Each entry is to be given again exactly; drop the images.
Segment Start: The data
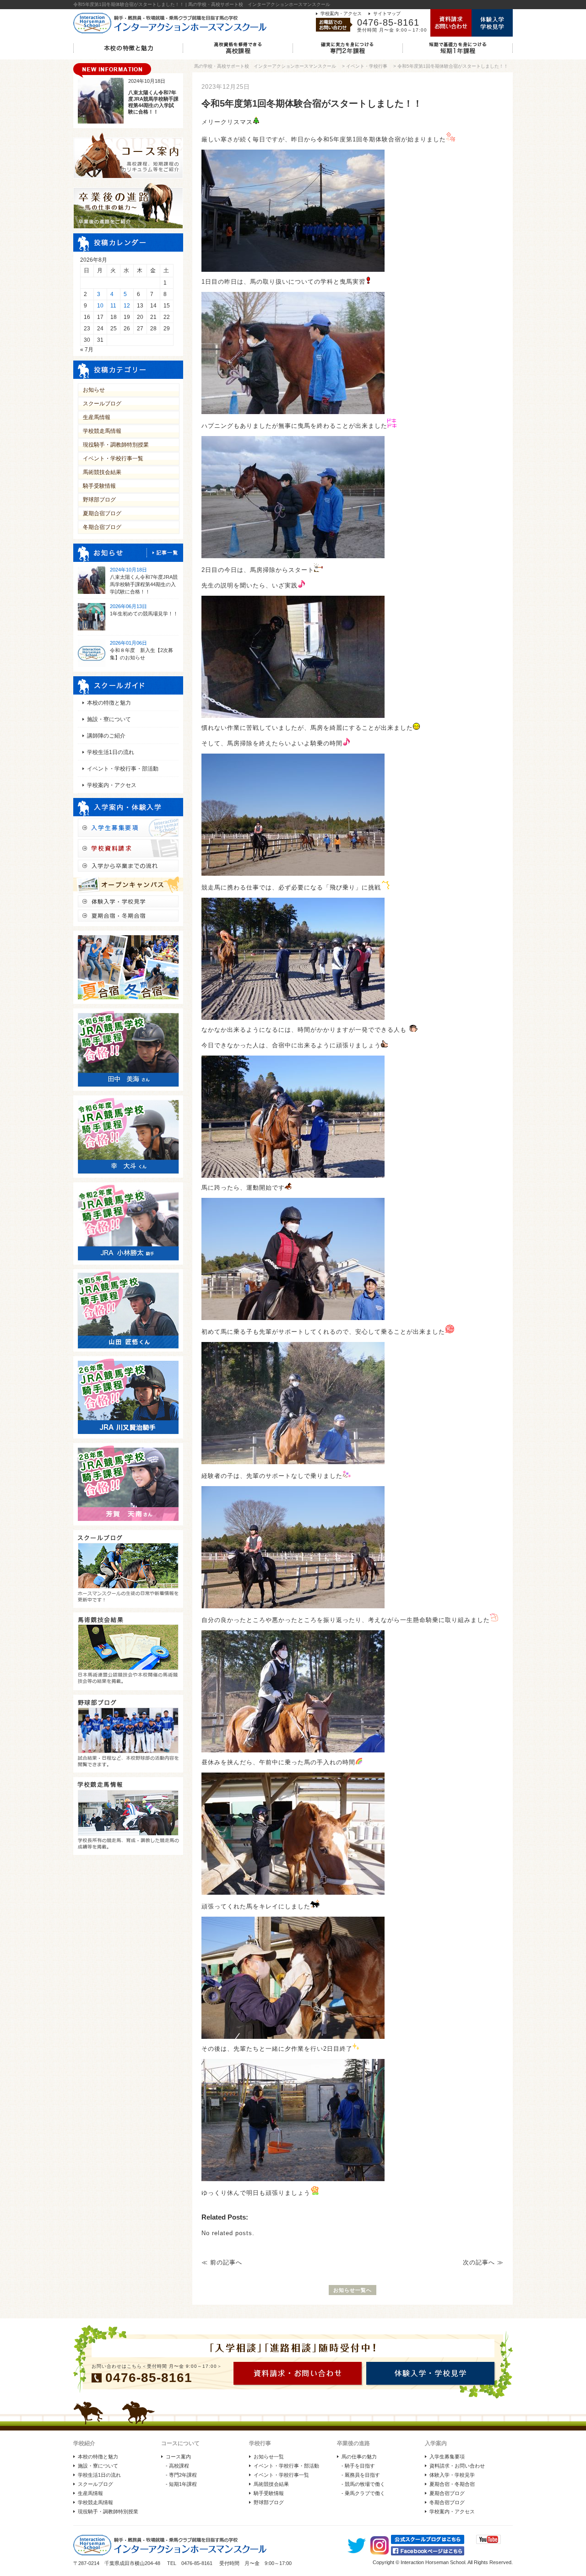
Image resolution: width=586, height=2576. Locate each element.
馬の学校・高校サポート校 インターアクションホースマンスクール (265, 66)
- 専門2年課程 (181, 2475)
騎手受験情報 (99, 486)
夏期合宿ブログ (102, 513)
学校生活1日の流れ (110, 752)
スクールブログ (102, 403)
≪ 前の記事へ (221, 2262)
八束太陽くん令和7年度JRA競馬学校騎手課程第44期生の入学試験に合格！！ (144, 584)
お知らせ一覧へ (352, 2290)
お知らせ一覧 (269, 2456)
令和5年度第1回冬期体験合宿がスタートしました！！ (452, 66)
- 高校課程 (177, 2465)
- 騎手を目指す (358, 2465)
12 (127, 305)
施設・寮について (109, 719)
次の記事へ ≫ (483, 2262)
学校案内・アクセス (341, 13)
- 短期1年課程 (181, 2484)
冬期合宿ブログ (102, 527)
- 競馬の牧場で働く (363, 2484)
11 (113, 305)
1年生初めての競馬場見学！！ (144, 613)
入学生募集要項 (447, 2456)
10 (100, 305)
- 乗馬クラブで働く (363, 2493)
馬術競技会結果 (102, 472)
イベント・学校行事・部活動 (122, 768)
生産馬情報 (96, 417)
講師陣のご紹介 (106, 736)
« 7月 (86, 349)
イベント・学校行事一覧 (113, 458)
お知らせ (94, 390)
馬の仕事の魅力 (359, 2456)
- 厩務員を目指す (361, 2475)
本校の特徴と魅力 (109, 703)
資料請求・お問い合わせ (457, 2465)
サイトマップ (387, 13)
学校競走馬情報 (102, 431)
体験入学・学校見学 (452, 2475)
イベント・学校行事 (366, 66)
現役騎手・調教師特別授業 (116, 445)
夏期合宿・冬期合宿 (452, 2484)
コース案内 (178, 2456)
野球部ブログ (99, 499)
Segment End: The data
**Answer space**
Image resolution: width=586, height=2576. Locate each element.
馬の学校・高校サポート校 インターアクションホースマンスクール (265, 66)
- 専門2年課程 (181, 2475)
騎手受験情報 (99, 486)
夏期合宿ブログ (102, 513)
学校生活1日の流れ (110, 752)
スクールブログ (102, 403)
≪ 前の記事へ (221, 2262)
八束太陽くん令和7年度JRA競馬学校騎手課程第44期生の入学試験に合格！！ (144, 584)
お知らせ一覧へ (352, 2290)
お知らせ一覧 (269, 2456)
令和5年度第1回冬期体験合宿がスタートしました！！ (452, 66)
- 高校課程 (177, 2465)
- 騎手を目指す (358, 2465)
12 (127, 305)
施設・寮について (109, 719)
次の記事へ ≫ (483, 2262)
学校案内・アクセス (341, 13)
- 短期1年課程 (181, 2484)
冬期合宿ブログ (102, 527)
- 競馬の牧場で働く (363, 2484)
11 (113, 305)
1年生初めての競馬場見学！！ (144, 613)
入学生募集要項 (447, 2456)
10 (100, 305)
- 乗馬クラブで働く (363, 2493)
馬術競技会結果 (102, 472)
イベント・学校行事・部活動 (122, 768)
生産馬情報 (96, 417)
講師陣のご紹介 (106, 736)
« 7月 (86, 349)
イベント・学校行事一覧 (113, 458)
お知らせ (94, 390)
馬の仕事の魅力 (359, 2456)
- 厩務員を目指す (361, 2475)
本校の特徴と魅力 (109, 703)
資料請求・お問い合わせ (457, 2465)
サイトマップ (387, 13)
学校競走馬情報 (102, 431)
体験入学・学校見学 (452, 2475)
イベント・学校行事 (366, 66)
現役騎手・調教師特別授業 (116, 445)
夏期合宿・冬期合宿 (452, 2484)
コース案内 (178, 2456)
野球部ブログ (99, 499)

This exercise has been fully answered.